Samplers are used with GLSL texture access functions.

The process of using textures with program samplers involves 2 halves. Texture objects are not directly associated with or attached to program objects. Instead, program samplers reference texture image unit indices. Whatever textures are bound to those image units at the time of rendering are used by the program.

So the first step is to set the uniform value for the program samplers. For each sampler uniform, set its uniform value to an integer on the range [0, GL_MAX_COMBINED_TEXTURE_IMAGE_UNITS). When the time comes to use the program directly, simply use glActiveTexture and glBindTexture to bind the textures of interest to these image units.

The textures bound to the image unit set in the sampler uniforms must match the sampler's type. So a sampler1D will look to the GL_TEXTURE_1D binding in the image unit it is set in.

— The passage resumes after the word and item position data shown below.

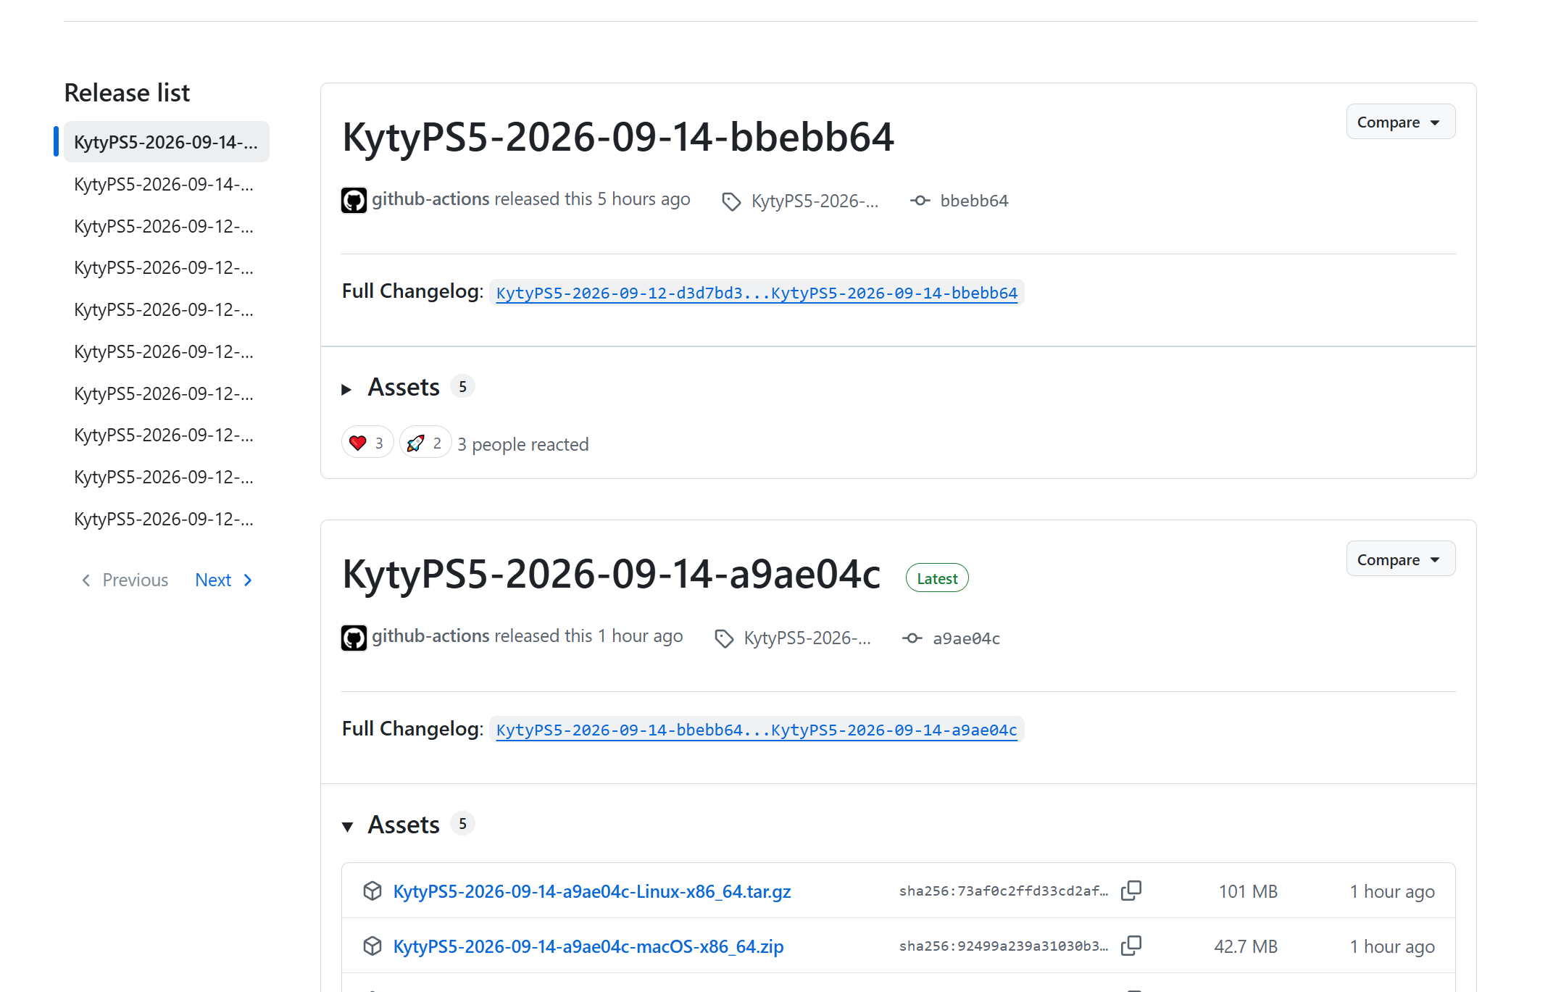1561x992 pixels.
Task: Download KytyPS5 macOS-x86_64.zip asset
Action: pos(588,946)
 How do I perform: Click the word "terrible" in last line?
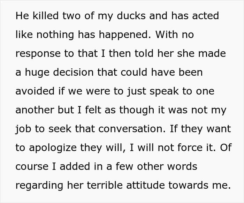(105, 185)
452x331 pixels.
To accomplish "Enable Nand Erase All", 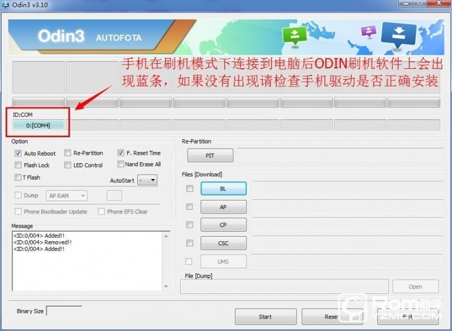I will pos(120,164).

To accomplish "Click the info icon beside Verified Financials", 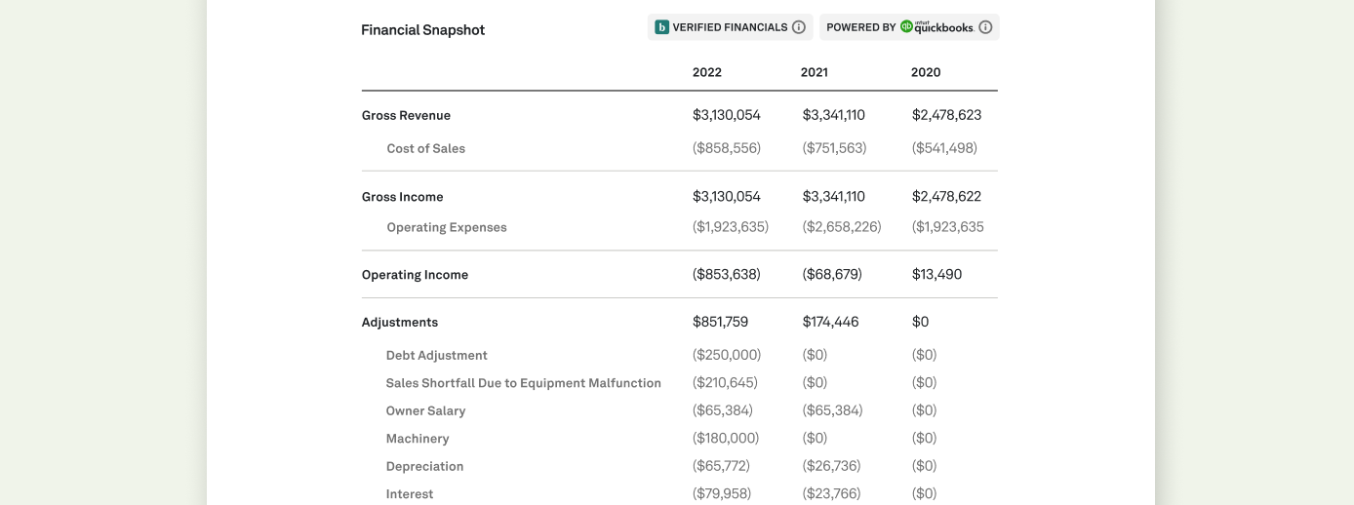I will [x=799, y=27].
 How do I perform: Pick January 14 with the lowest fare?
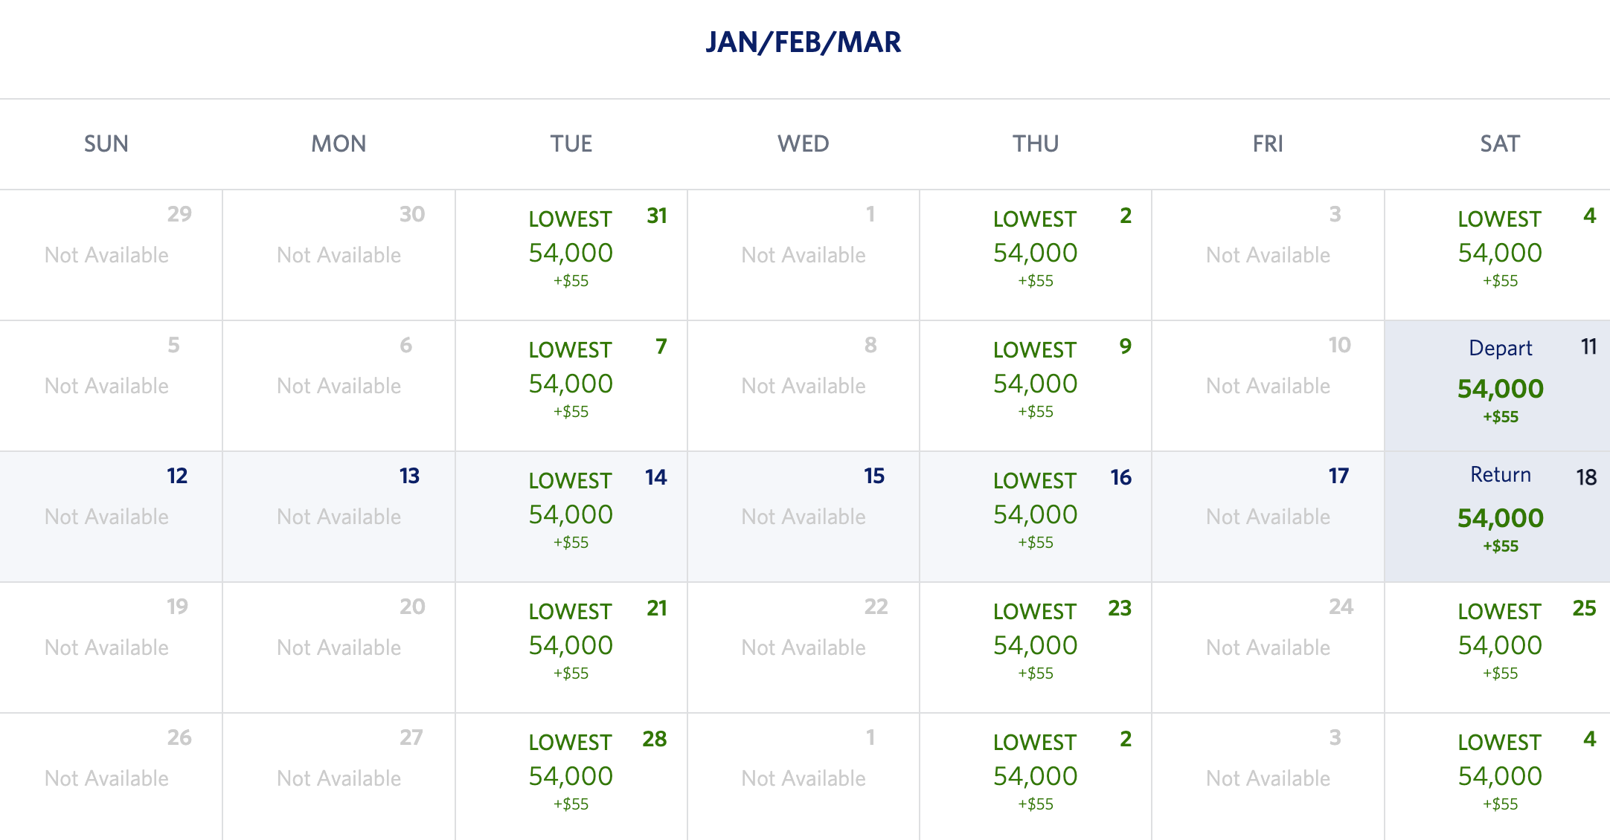(x=570, y=513)
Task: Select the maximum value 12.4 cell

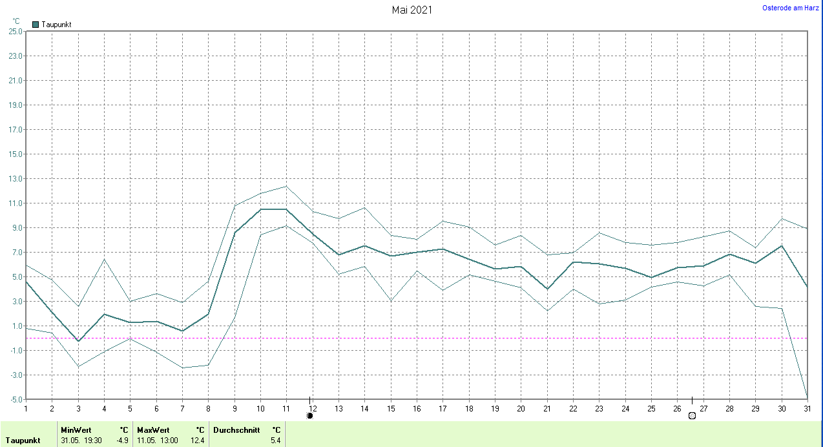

If a Sampler Object is bound to the same texture image unit as a texture, then the sampler object's parameters will replace the sampling parameters from that texture object.

Images[edit]

Images within a texture can be used for arbitrary image load/store operations. This is done via image variables, which are declared as uniforms. Image uniforms are associated with an image unit (different from a texture image unit). The association works similarly as for sampler uniforms, only the number of image units per shader stage is different from the number of texture image units per shader stage.

Images are bound to image units with glBindImageTexture.

Render targets[edit]

Through the use of a framebuffer object, individual images within a texture can be the destination for rendering.